DOCUMENT TEXT:
What if you leased a car, then realized the monthly payment would increase as soon as you drove off the lot, costing you hundreds more?
What if the warranty covers much less than what the dealer advertised?
Welcome to Medicare Part D.
It’s a huge problem for patients, many physicians say. Some who fail to check their next year’s drug prices during the annual re-enrollment period end up shocked in January when the same drugs they’ve been taking for years, and/or their premiums, end up costing hundreds more in the same plan.
For those who do check, there can be surprises when the posted prices on the Medicare Plan Finder turn out to be wrong, or they’re later contradicted by Part D pharmacy representatives.
Drugs that were the least expensive — even some generics — in Tier 1 may jump to the more expensive Tier 2, 3, or 4 the following year. In any given year, a drug can be priced by one plan in Tier 1, but somehow lands in Tier 2, 3, or 4 in other plans.
What beneficiaries pay may go from a flat copayment to coinsurance, which is a percentage — say 17% or 50% — of the insurance plan’s cost the following year. They may not realize these changes until they get to the pharmacy, or the charge shows up on their statement. The drugs can be exempt from the plan’s deductible, or not exempt.
To make matters even more confusing, Medicare’s rules allow Part D plan insurers to change their formularies after the first 60 days of the year, or immediately if a new generic is released or if there are safety concerns, and in certain other situations too, said Casey Schwarz, senior counsel for the Medicare Rights Center.
Simple, Not Simple
Medicare urges beneficiaries to use its Medicare Plan Finder to pick their next year’s plan during the annual enrollment period, Oct. 15 to Dec. 7, to compare drug plan premiums and drug costs. Plans report these “estimated” prices to the agency for the upcoming year.
Ideally, the process of selecting the best, least expensive plan is supposed to be simple. You type in your zip code, list the drugs you take, the number you need, the frequency, and five pharmacies at a time. The mail-order option is usually among the least expensive.
The finder sorts dozens of plans from least to most expensive in terms of total costs, separating the costs for premiums versus prescriptions. But it can be especially bewildering when the plan’s formulary booklet arrives in the mail telling a different story, and plan phone representatives quote far costlier drug prices.
That’s what happened to me.
The Medicare Plan Finder identified the Cigna Saver Rx PDP as my best option. It would cut my monthly premium from $44.50 to $12.70, thus costing me $381.60 less than if I stayed in last year’s plan. One generic statin I take would cost zero, and the second, ezetimibe, 10 mg, would cost only $118.80 for the year.

EXERCISES:
A. List every dollar amount that appears in the Medicare Part D article.
B. Transcribe the Medicare Part D article word for word, starting at "Welcome to Medicare" and ending at "in other plans.".

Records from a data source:

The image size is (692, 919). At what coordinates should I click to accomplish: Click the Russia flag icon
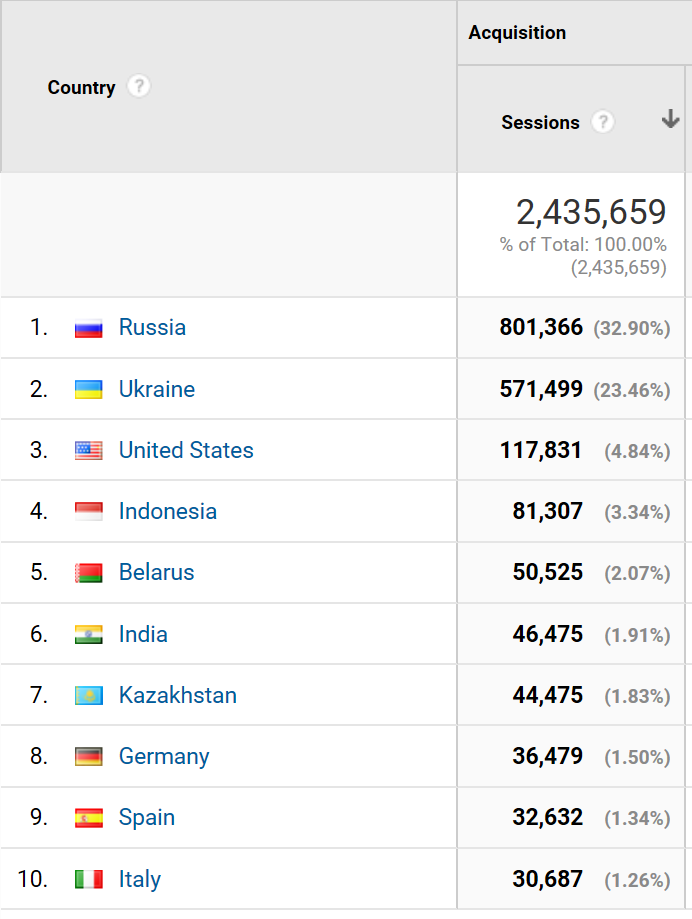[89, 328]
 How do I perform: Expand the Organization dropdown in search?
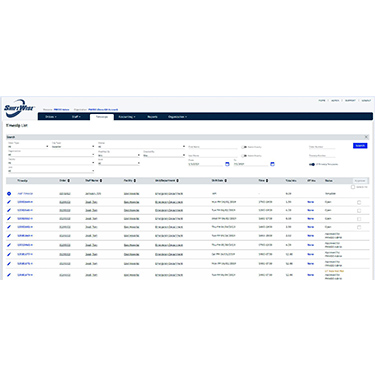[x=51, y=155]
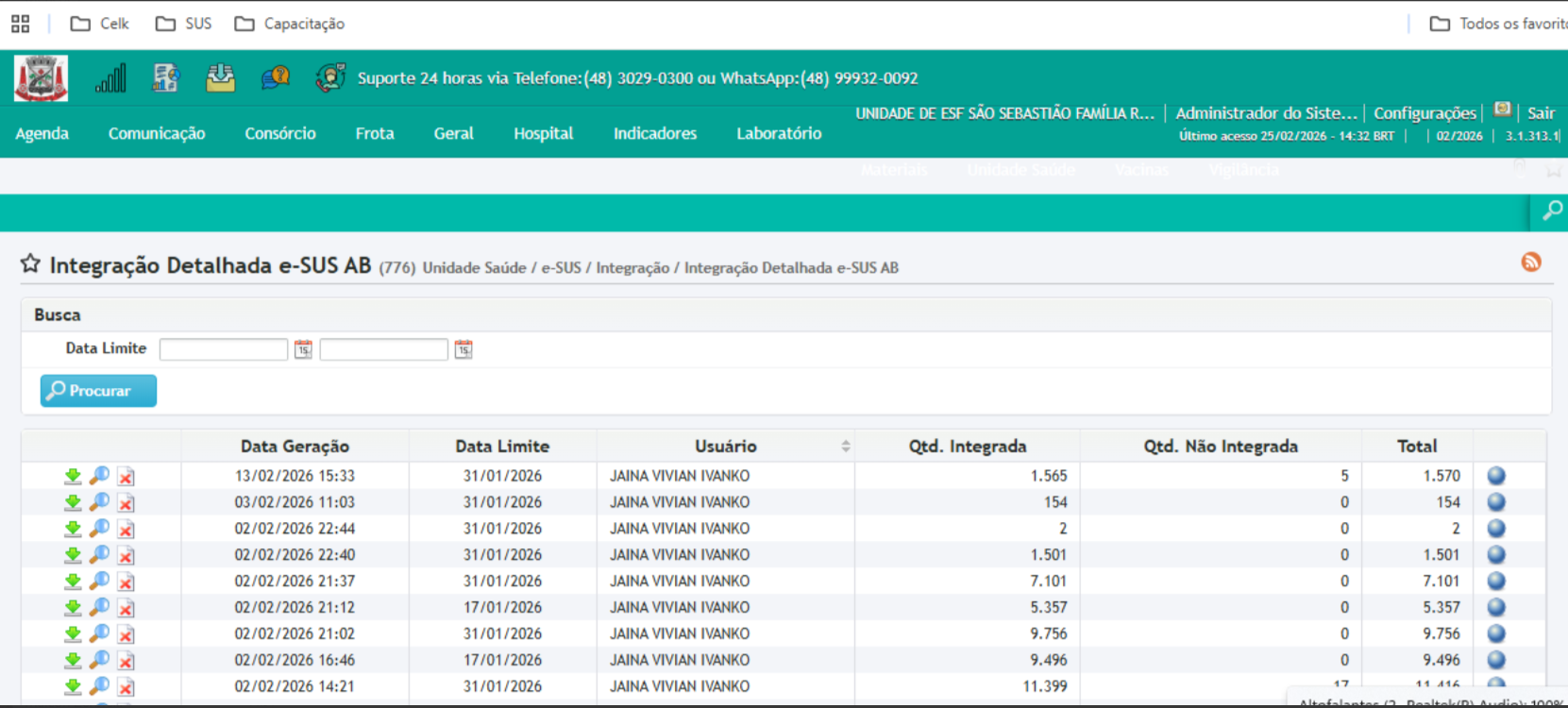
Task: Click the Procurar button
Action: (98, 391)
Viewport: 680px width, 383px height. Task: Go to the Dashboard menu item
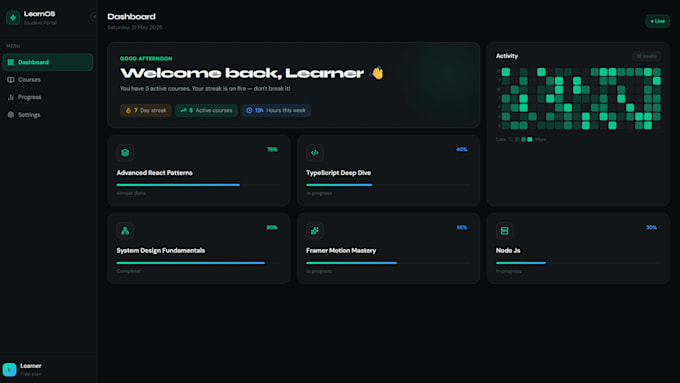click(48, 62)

==

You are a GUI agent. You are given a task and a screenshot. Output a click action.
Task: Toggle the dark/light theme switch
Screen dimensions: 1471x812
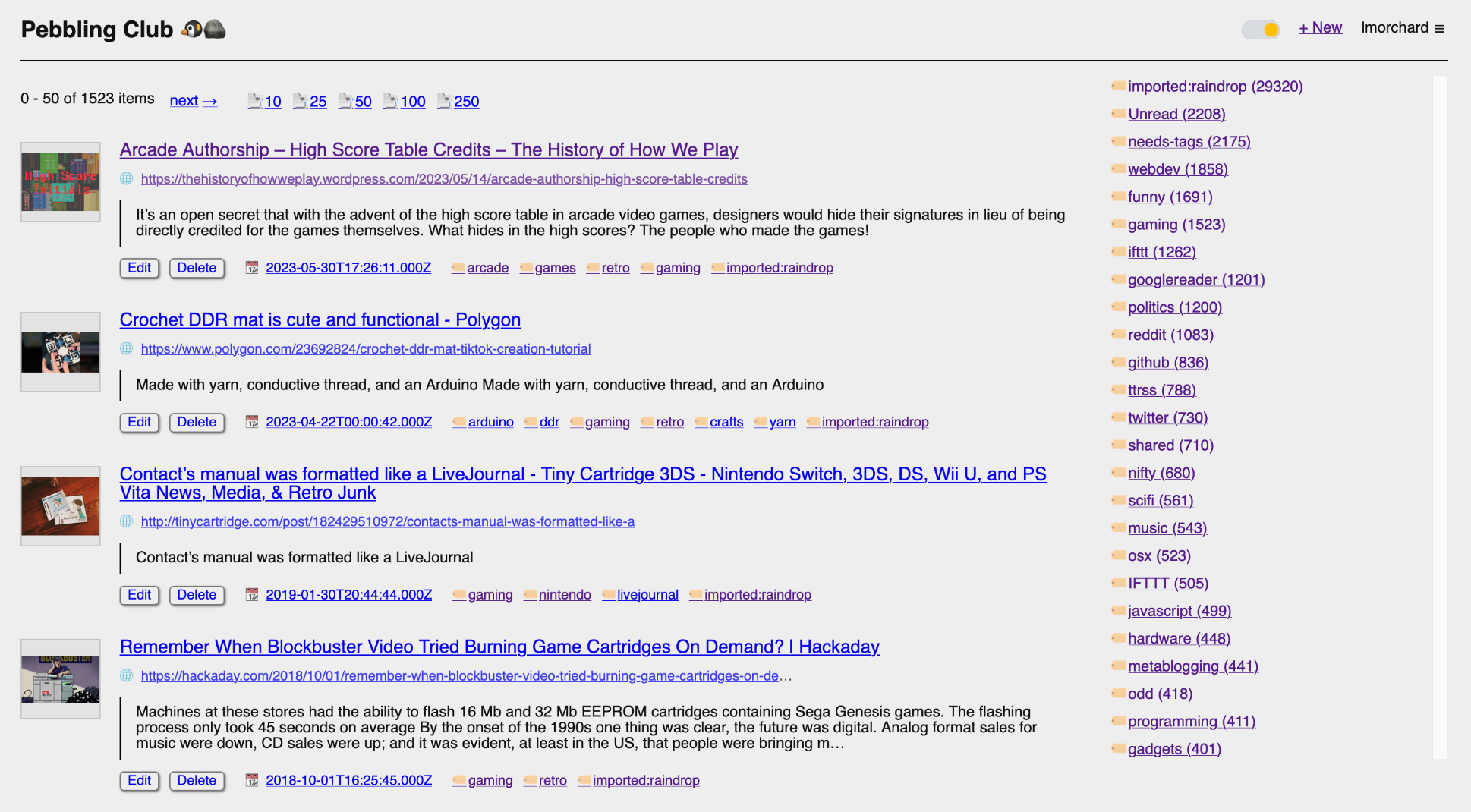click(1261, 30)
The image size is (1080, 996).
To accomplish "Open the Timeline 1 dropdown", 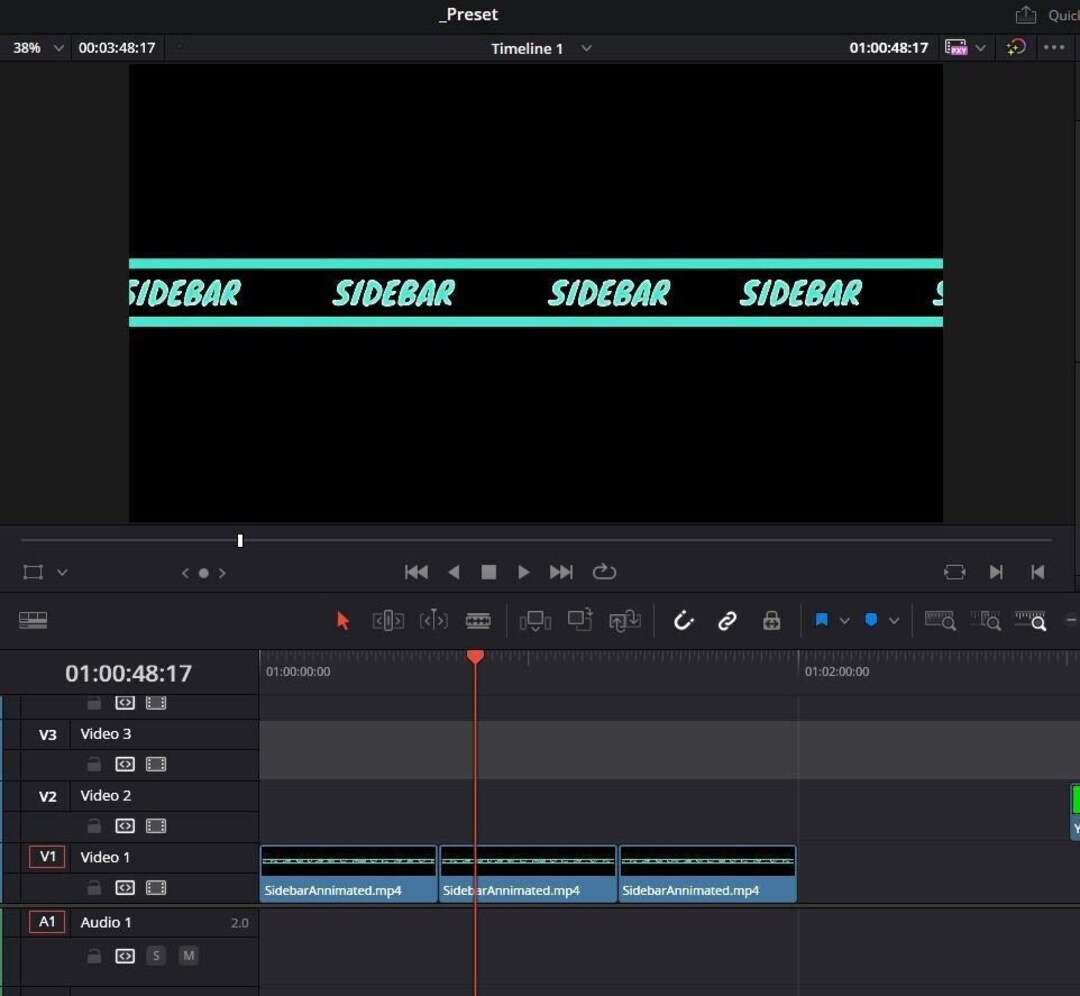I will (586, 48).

==

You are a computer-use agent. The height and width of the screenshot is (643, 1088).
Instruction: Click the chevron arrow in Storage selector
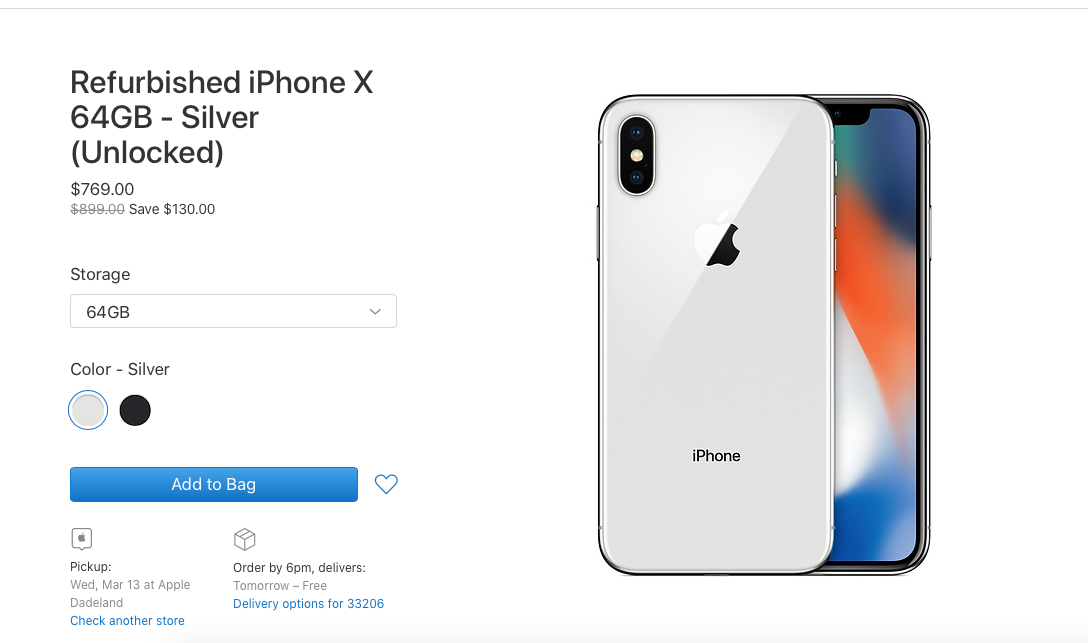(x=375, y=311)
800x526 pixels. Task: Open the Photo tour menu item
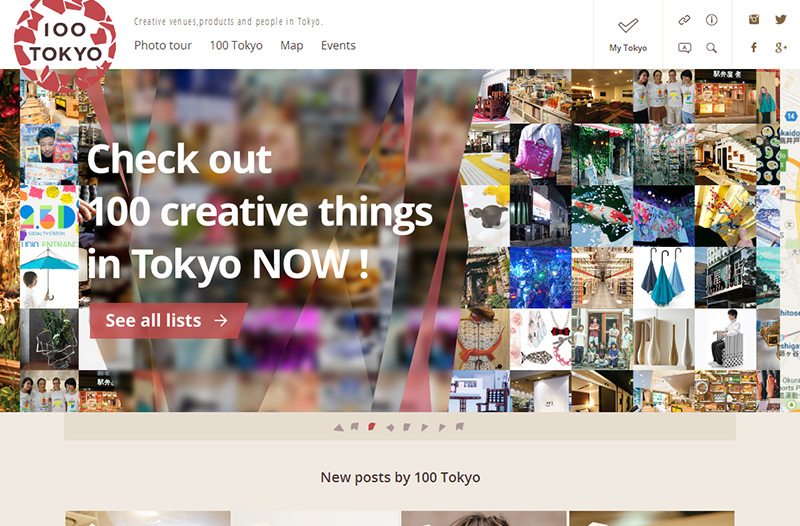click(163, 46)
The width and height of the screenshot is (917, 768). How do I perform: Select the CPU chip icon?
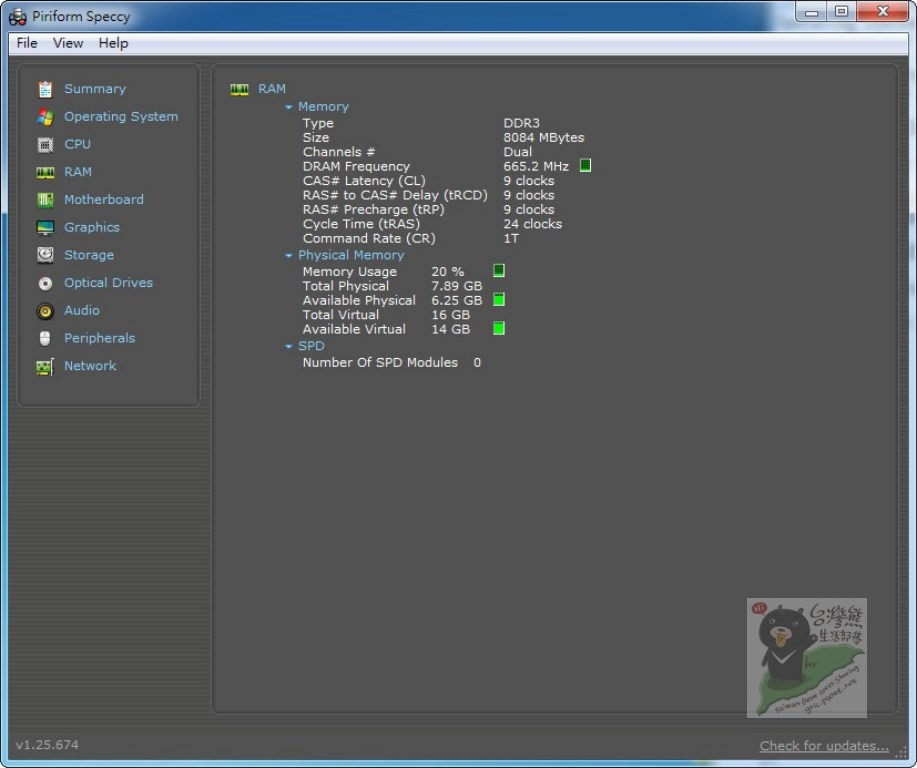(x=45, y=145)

ANSWERS BY ITEM NUMBER:
A. $44.50, $12.70, $381.60, $118.80

B.
Welcome to Medicare Part D.
It’s a huge problem for patients, many physicians say. Some who fail to check their next year’s drug prices during the annual re-enrollment period end up shocked in January when the same drugs they’ve been taking for years, and/or their premiums, end up costing hundreds more in the same plan.
For those who do check, there can be surprises when the posted prices on the Medicare Plan Finder turn out to be wrong, or they’re later contradicted by Part D pharmacy representatives.
Drugs that were the least expensive — even some generics — in Tier 1 may jump to the more expensive Tier 2, 3, or 4 the following year. In any given year, a drug can be priced by one plan in Tier 1, but somehow lands in Tier 2, 3, or 4 in other plans.